**Instructions for the task:** Lines from the one with "Task: Expand the event" through the end of the records, and no others, are what the answer should contain, copied exactly; please keep pictures out.
□ □ □ □ □
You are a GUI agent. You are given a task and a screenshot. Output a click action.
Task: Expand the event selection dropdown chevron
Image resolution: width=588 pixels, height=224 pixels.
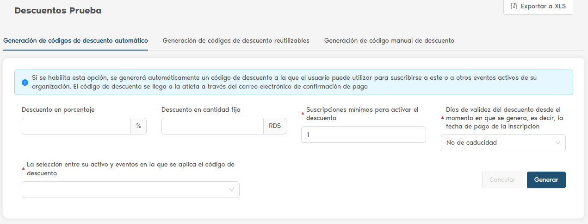click(232, 190)
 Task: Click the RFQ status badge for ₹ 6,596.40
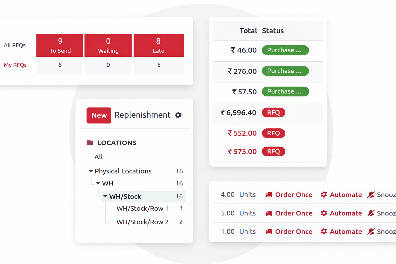tap(273, 113)
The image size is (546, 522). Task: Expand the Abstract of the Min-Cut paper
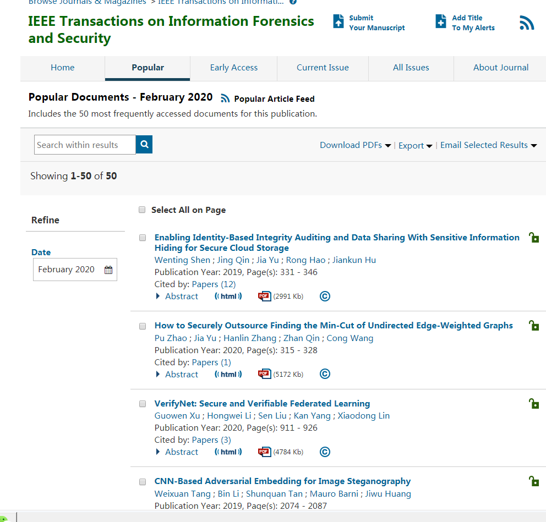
□ □ □ □ □
**Answer box:**
Task: Expand the event selection dropdown chevron
Image resolution: width=588 pixels, height=224 pixels.
click(232, 190)
 Task: Click the RFQ status badge for ₹ 6,596.40
tap(273, 113)
The image size is (546, 522). Task: Expand the Abstract of the Min-Cut paper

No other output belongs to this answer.